*** Opening of MATERIAL FOR THIS EXERCISE ***

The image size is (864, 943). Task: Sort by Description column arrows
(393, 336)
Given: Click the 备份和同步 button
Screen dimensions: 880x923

*** Close of MATERIAL FOR THIS EXERCISE ***
*** Opening of MATERIAL FOR THIS EXERCISE ***

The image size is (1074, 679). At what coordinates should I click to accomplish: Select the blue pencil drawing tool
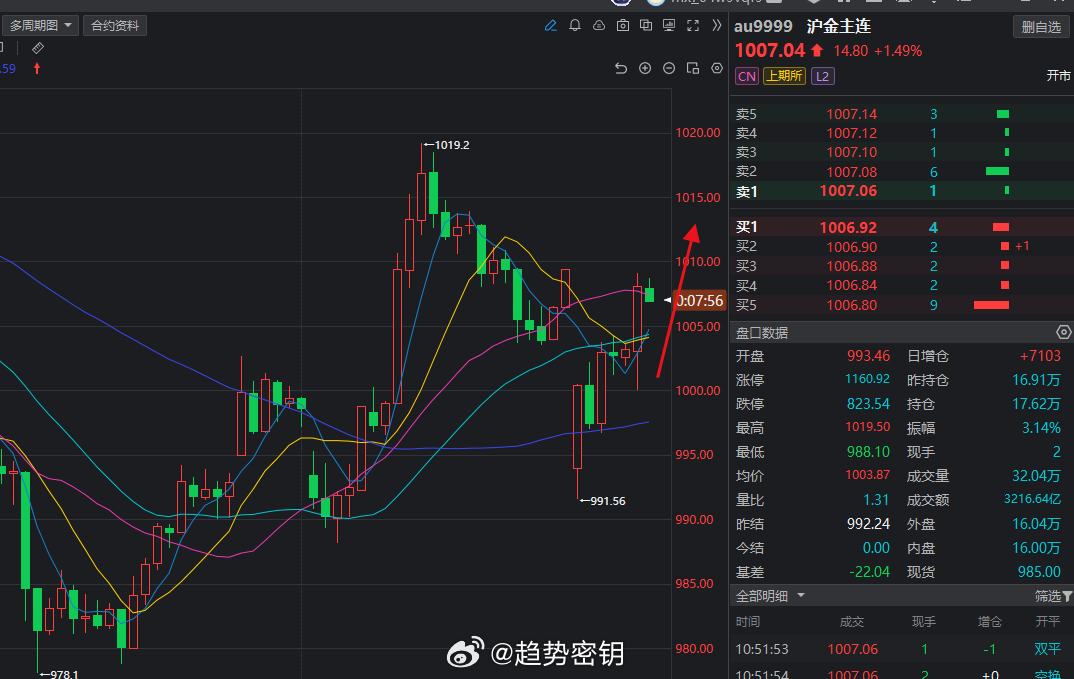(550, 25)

*** Close of MATERIAL FOR THIS EXERCISE ***

• _TASK DIRECTIONS_
In the listing above, locate the line containing "The image size is (864, 943)." and the line containing "Screen dimensions: 880x923". Transcribe those two lines and everything between them, exactly as written.

• _COMPLETED TASK_
The image size is (864, 943). Task: Sort by Description column arrows
(393, 336)
Given: Click the 备份和同步 button
Screen dimensions: 880x923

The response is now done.